I agree with the Kong stuffed with treats idea. We mash banana and throw some green beans or carrots in and then a little water and freeze it. Might want to buy two so you always have on full. Takes Koda around 45 minutes to finish a Kong. Also you can look into bully sticks. They have also been a big life saver. These require more supervision though as some dogs tend to attempt to swallow them when they get smaller. I hold it for Koda once it gets to about 6 inches but you can decide to toss it at that point too if you are worried. I get mine off www.bestbullysticks.com. Koda chews apart every toy as well, even the "durable" ones so I feel your pain. We stick to rubber toys and avoid stuffie toys for now. 

I dont have much advice for the barking as Koda has never taken to that, thank goodness. I think you are doing a good job by closing the blinds and not giving him the opportunity to bark.
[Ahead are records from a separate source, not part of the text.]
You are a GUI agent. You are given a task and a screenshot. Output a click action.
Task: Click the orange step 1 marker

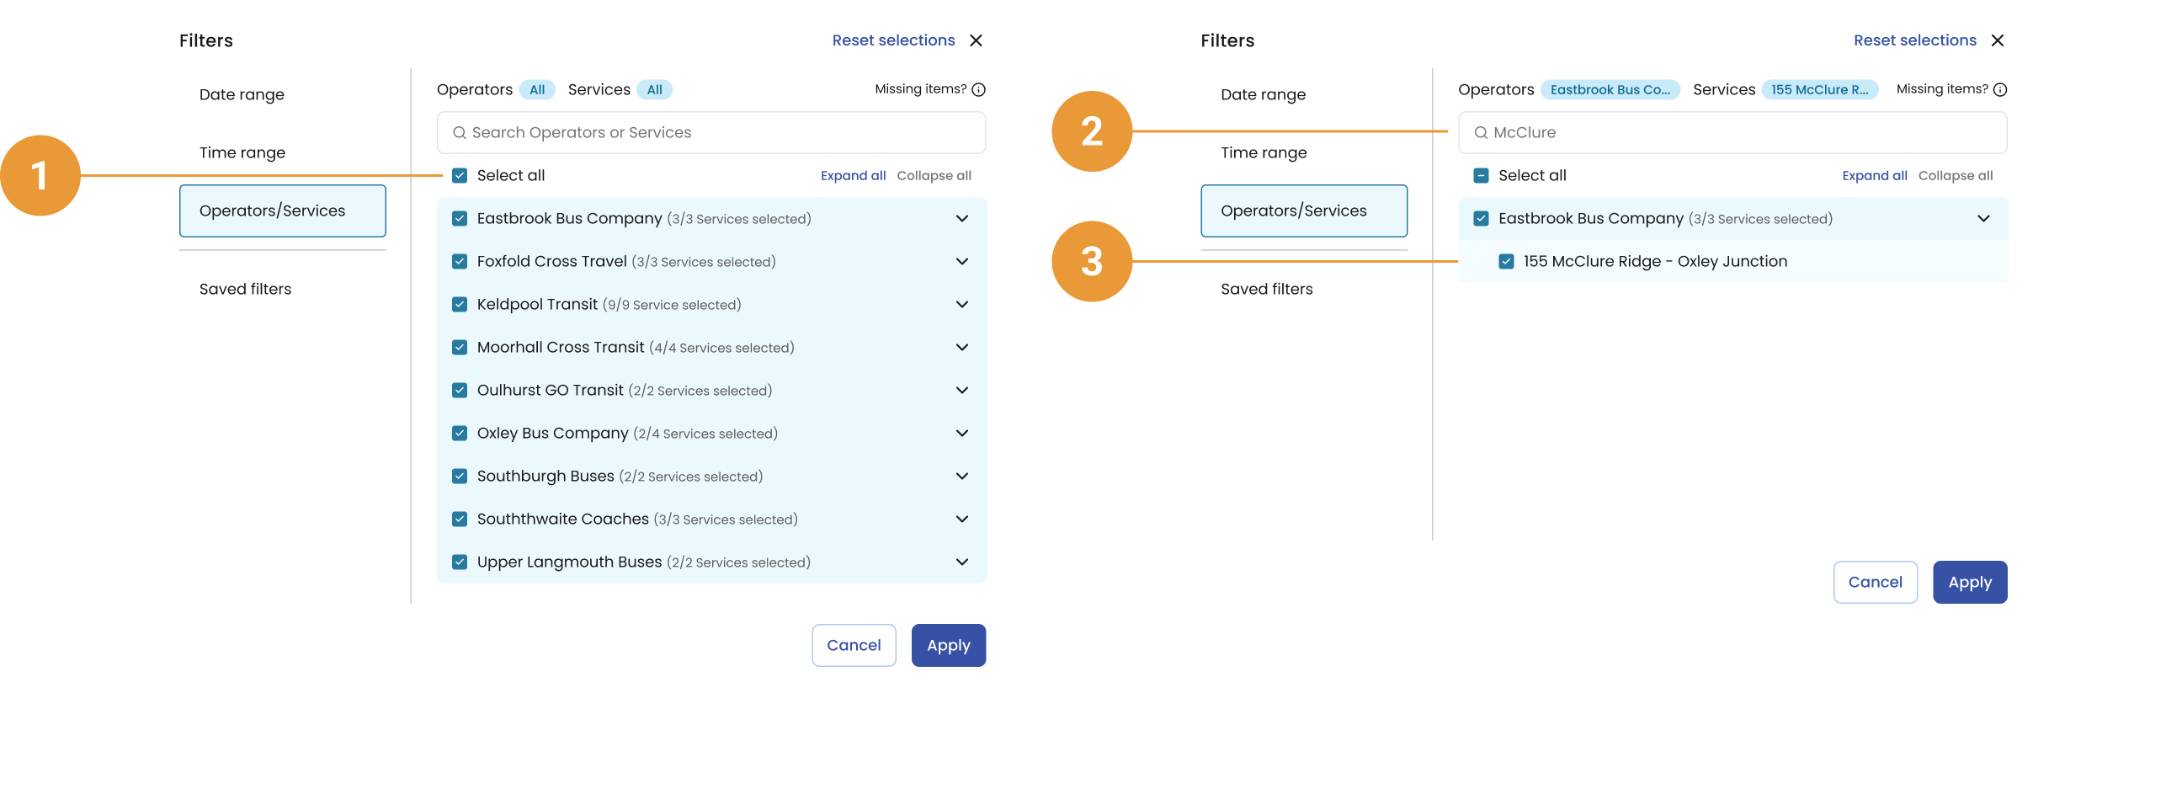[x=40, y=175]
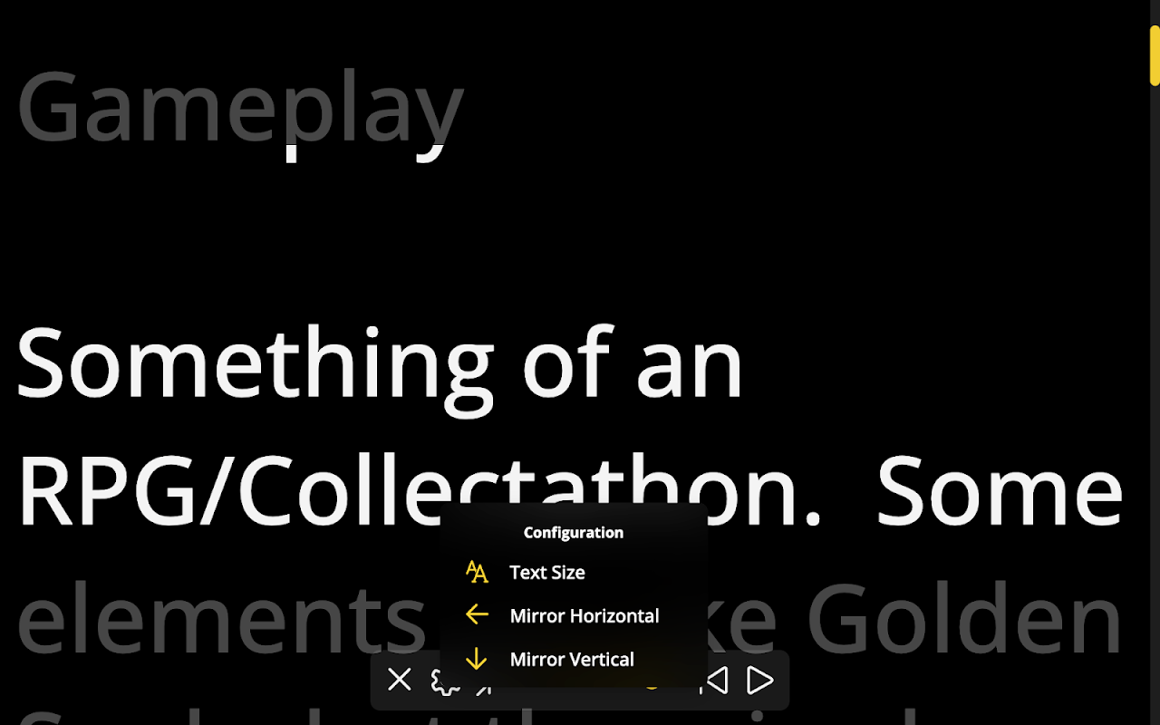Click the yellow down arrow mirror icon
This screenshot has width=1160, height=725.
pyautogui.click(x=477, y=659)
The barking could be his anxiety of moving to a new place though so maybe give that time and as he is more comfortable that will subside. Keep at what you are doing though.

When the next class is offered, take it! They do make a big difference and give you another thing to do with him - train!  
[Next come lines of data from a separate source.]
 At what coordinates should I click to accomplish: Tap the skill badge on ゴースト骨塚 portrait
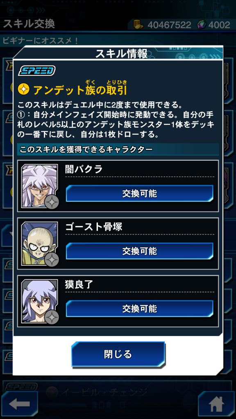coord(51,259)
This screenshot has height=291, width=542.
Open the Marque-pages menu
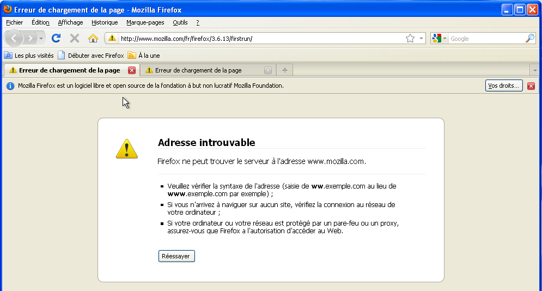click(145, 22)
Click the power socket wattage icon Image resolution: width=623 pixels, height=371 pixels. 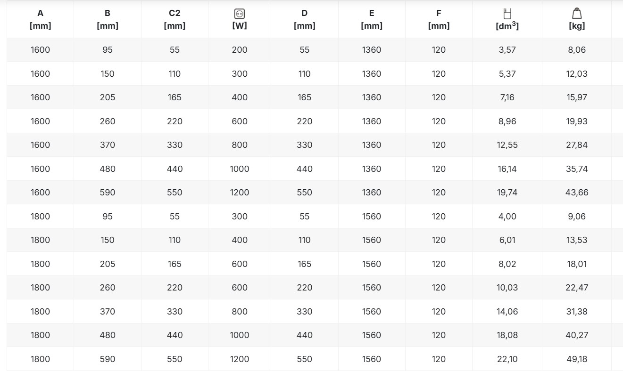coord(240,14)
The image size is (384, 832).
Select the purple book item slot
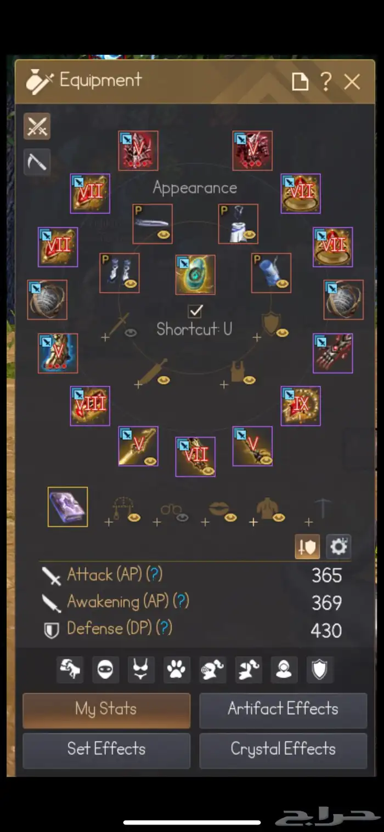[67, 507]
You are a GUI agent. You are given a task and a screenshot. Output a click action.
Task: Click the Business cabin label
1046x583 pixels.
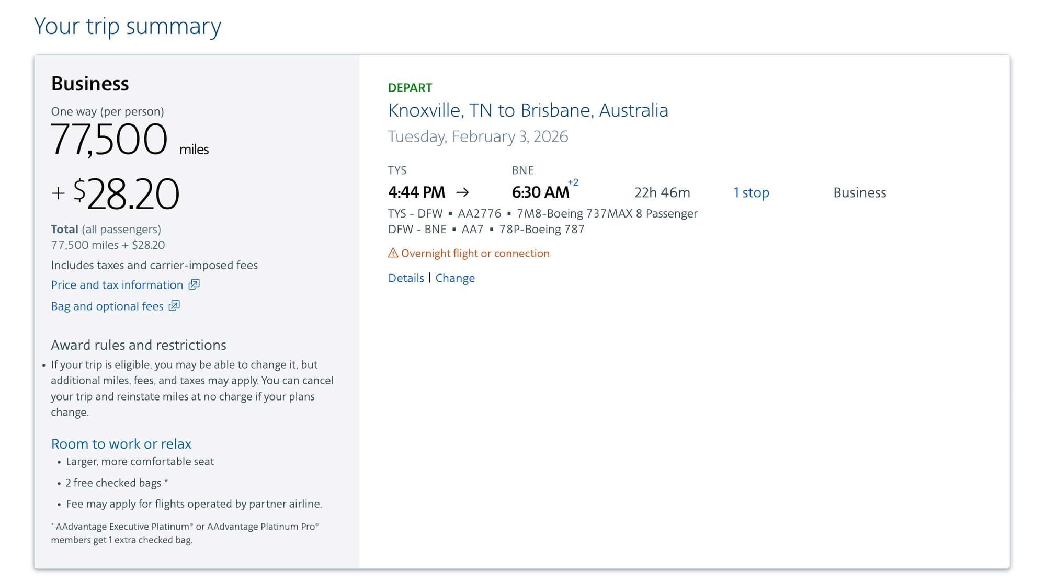859,192
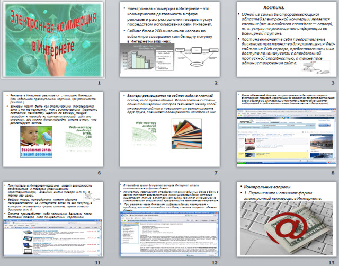Click the bar chart on slide 2
Viewport: 339px width, 266px height.
138,57
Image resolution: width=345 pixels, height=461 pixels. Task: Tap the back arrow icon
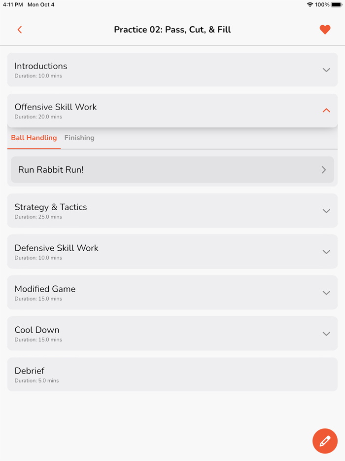coord(20,30)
Stay positive, sounds like you are doing a good job with the situation you have!


----------



## Selli-Belle (Jan 28, 2009)

When they say 1 1/2 hours of exercise, they mean all-out, tearing around craziness, certainly not just a walk at a human pace or even a 30 minute jog. You also have a dog who is at the apex of his energy levels, he could run all day, really. 

Training will help as mental exercise is quite tiring, and there is no reason to wait until you find a training class to start. Teach a series of say six commands, sit, down, stand, spin, forward and back and then do drills where you mix up the order of the commands and drill some more. Train more commands and add them to the drill. Keep it positive, make it a game, he will love it and anytime he gets bitey, start drilling him.


----------



## monarchs_joy (Aug 13, 2011)

Marmalade said:


> While the incident with biting my son's arm happened when my husband & kids were wrestling, the constant biting & jumping up on my husband has happened at many different times, usually when the kids aren't around or there is nothing going on to excite Cash. He has never done it to me before, but then this morning I playing hide & seek with him & when he found me behind a door he immediately jumped on me & bit my arm, fairly hard, & would not let go. I have teeth scrape marks. When he did finally let go, he grabbed my sweater instead...a nice expensive sweater that now has a HUGE rip in it.


Ahh, I know this maneuver very well. My Rosie was very fond of it. In fact, the constant shirt ripping is how she found herself in rescue and made her way to me. Cash is trying to play with you and he probably got very excited while playing hide and seek. When he "found" you he couldn't keep it in. I personally probably wouldn't play hide and seek or wrestle or tug with him right now. He wants to play with you, he has a lot of energy, and he hasn't found a positive outlet for it. I would do as suggested and turn your back to him if he's jumping and biting at you. It takes some repetition but it does work. You could also try spraying him with a squirt bottle or walking away. I know with Rosie that the shirt ripping happened when you tried to walk away, so it was better for us if we dealt with it by turning around and "being a tree" or squirting her. This is fixable but it takes work and patience. 

For exercise, all of this sounds to me like Cash has energy to burn and maybe some anxiety. Sometimes it's not the quantity of exercise and is instead the quality. Cash sounds like he's a very smart boy. He may need some mental stimulation beyond just running/walking/fetch. Training or games would probably help to tucker him out. I know there's not a class available right now, but maybe you could work with him on some house manners stuff. Is there anything specific you would like to work on? "Leave it" maybe? 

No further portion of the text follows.